[Records excerpted from a collection]
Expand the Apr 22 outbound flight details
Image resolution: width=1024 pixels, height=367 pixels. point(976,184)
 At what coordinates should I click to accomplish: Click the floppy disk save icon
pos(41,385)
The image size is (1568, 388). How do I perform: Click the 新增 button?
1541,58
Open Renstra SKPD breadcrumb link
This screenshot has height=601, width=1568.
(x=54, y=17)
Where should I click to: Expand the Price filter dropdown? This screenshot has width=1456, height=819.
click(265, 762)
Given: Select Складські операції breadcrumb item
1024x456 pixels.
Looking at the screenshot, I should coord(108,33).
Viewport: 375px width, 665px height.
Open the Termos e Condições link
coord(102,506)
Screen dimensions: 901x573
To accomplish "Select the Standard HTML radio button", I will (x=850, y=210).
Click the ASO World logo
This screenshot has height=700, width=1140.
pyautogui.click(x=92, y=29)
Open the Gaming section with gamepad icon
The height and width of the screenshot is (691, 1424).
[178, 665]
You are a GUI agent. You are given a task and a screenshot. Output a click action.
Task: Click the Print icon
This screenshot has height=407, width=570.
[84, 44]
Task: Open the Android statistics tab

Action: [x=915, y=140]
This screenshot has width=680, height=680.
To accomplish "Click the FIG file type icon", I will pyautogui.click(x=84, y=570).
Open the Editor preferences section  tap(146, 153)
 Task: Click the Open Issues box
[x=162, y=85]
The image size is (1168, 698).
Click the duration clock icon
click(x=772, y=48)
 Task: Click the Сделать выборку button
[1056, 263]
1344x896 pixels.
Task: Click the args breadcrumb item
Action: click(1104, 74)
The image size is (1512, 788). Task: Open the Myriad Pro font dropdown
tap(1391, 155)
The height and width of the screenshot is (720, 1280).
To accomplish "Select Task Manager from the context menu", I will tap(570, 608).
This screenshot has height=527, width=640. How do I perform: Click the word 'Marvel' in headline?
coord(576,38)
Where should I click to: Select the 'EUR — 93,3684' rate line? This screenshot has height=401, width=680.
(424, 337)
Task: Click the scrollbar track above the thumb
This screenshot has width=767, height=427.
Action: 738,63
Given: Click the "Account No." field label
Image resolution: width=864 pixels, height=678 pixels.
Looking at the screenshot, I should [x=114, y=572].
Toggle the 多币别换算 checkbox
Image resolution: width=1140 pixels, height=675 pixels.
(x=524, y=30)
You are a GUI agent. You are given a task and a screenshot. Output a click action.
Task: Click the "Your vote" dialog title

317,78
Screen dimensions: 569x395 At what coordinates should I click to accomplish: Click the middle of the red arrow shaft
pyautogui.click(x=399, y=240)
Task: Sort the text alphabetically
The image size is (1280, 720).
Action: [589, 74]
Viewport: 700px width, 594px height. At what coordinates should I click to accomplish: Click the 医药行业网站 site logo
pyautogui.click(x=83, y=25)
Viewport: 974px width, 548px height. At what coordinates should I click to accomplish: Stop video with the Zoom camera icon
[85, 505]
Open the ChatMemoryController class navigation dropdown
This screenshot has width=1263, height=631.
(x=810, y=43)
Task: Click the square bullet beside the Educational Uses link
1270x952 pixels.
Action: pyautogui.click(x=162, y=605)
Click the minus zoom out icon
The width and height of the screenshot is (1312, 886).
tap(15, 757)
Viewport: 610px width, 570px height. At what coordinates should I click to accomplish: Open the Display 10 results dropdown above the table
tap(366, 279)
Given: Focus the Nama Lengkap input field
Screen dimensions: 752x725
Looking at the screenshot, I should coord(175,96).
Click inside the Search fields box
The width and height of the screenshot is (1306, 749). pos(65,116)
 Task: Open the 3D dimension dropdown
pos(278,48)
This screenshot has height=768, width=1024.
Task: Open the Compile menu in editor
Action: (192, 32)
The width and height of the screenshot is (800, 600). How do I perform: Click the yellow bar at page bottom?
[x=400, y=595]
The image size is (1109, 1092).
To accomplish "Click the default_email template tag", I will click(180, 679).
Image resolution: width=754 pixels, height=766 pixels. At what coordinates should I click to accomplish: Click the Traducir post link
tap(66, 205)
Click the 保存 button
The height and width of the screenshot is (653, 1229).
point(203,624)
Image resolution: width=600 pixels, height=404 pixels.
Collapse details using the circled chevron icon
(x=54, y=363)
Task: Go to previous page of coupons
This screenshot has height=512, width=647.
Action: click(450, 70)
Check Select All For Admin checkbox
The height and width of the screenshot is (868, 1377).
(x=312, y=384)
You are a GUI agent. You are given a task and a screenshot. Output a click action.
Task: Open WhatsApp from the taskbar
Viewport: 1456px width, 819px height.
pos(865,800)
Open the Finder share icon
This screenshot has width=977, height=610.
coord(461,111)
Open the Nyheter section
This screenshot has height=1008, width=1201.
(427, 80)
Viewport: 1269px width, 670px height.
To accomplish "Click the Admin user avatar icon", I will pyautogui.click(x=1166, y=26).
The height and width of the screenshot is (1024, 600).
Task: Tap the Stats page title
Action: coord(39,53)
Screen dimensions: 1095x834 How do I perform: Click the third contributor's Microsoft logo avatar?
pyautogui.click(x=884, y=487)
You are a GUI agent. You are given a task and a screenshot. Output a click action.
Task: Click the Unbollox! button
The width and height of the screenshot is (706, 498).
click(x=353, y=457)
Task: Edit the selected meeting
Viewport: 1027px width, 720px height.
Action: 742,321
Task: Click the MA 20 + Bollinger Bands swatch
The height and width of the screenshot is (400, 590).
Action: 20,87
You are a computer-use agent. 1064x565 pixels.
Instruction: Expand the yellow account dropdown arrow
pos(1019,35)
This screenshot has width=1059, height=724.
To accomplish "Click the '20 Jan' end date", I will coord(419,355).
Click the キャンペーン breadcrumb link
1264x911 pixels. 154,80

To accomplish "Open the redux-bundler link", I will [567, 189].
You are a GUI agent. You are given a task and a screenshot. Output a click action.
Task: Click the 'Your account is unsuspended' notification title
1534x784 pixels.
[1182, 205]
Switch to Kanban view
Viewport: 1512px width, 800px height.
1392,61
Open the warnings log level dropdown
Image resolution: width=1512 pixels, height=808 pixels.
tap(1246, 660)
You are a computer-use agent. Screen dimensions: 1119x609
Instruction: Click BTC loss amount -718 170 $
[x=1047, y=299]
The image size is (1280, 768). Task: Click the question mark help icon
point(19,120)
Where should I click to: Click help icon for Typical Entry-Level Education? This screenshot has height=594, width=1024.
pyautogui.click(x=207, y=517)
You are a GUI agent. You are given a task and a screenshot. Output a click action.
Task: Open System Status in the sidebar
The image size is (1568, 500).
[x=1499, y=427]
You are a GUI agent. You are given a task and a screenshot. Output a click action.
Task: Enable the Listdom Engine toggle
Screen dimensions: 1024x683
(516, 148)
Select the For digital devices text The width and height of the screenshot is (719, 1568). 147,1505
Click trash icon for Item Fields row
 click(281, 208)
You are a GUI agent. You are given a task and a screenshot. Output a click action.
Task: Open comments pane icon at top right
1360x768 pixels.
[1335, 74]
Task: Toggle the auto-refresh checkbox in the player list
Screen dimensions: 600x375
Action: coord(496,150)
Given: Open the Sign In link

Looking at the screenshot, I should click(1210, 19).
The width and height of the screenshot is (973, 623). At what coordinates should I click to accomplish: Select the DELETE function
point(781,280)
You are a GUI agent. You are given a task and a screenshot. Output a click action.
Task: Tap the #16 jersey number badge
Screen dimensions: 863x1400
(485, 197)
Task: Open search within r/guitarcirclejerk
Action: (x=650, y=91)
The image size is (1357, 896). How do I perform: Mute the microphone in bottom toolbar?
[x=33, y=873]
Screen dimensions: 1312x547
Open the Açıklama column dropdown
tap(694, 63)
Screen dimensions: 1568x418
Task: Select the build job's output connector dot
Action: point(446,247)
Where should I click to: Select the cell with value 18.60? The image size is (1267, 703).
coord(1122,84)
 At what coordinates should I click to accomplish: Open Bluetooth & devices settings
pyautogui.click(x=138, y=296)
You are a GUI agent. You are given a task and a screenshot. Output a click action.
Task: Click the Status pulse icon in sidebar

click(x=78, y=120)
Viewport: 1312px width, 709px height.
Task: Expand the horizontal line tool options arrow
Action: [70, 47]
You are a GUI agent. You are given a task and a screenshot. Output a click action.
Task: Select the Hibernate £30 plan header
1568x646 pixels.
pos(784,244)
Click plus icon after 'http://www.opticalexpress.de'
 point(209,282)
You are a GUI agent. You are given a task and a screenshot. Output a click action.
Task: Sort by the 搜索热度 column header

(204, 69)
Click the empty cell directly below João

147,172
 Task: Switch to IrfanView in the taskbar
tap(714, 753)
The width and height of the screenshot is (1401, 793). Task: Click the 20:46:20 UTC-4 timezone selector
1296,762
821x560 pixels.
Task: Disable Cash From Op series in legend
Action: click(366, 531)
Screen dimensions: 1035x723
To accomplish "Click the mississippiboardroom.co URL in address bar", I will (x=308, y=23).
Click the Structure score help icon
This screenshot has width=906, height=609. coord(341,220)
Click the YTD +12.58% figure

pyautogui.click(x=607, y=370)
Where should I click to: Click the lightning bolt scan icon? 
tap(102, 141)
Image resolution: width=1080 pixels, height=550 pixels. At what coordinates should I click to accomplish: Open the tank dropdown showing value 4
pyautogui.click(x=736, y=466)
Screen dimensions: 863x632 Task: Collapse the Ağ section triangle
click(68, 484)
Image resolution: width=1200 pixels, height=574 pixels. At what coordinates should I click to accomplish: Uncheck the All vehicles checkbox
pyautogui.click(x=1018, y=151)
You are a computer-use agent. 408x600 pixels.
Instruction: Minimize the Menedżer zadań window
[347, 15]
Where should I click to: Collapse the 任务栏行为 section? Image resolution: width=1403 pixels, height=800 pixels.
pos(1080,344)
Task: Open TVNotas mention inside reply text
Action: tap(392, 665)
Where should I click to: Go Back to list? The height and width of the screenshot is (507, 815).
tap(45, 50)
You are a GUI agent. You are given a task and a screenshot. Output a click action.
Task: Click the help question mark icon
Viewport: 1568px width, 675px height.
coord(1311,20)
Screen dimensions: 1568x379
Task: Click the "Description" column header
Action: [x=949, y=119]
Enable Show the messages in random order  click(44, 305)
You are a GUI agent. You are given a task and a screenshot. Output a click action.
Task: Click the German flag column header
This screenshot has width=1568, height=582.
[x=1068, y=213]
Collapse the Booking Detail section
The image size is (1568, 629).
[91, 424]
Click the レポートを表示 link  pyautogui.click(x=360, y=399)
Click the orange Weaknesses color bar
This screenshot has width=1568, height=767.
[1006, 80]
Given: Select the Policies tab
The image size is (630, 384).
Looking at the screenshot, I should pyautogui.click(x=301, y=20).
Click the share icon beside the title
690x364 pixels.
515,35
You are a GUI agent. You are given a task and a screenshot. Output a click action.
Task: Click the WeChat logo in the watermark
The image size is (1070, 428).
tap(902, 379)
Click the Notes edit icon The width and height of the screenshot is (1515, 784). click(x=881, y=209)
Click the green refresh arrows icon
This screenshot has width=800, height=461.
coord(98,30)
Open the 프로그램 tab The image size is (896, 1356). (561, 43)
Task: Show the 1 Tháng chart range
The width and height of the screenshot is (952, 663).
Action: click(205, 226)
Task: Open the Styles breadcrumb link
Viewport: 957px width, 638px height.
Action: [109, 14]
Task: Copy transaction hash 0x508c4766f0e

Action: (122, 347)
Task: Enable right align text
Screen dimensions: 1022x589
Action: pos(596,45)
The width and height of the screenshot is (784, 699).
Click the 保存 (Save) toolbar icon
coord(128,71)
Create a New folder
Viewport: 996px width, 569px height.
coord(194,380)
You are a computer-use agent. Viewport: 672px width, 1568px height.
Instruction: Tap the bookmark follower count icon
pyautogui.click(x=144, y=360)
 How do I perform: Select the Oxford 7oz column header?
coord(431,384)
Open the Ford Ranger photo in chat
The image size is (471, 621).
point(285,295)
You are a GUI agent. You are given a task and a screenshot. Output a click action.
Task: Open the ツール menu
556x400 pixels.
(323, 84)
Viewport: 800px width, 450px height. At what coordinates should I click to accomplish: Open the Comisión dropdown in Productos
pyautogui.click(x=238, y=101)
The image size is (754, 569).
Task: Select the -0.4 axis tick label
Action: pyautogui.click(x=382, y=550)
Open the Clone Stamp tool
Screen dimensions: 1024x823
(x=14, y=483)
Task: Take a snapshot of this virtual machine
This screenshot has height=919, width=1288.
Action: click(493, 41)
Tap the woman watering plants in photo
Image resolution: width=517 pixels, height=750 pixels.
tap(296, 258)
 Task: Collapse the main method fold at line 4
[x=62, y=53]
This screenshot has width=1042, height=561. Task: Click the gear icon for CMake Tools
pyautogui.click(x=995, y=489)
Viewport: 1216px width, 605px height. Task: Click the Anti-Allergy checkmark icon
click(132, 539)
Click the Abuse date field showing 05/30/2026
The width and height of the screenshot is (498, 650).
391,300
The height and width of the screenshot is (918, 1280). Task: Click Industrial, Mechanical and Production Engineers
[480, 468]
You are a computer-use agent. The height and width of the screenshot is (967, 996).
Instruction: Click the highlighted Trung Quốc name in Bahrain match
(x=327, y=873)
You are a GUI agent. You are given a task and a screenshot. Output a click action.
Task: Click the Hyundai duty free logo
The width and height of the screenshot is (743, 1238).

- Brief
Show each line of the data that contains the string "computer".

- Task response
You are a computer-use agent. 1064x565 pixels.
You are a computer-use agent. Screen dimensions: 1119x609
You are a computer-use agent. 408x600 pixels.
You are a computer-use agent. Viewport: 672px width, 1568px height.
You are a computer-use agent. The height and width of the screenshot is (967, 996).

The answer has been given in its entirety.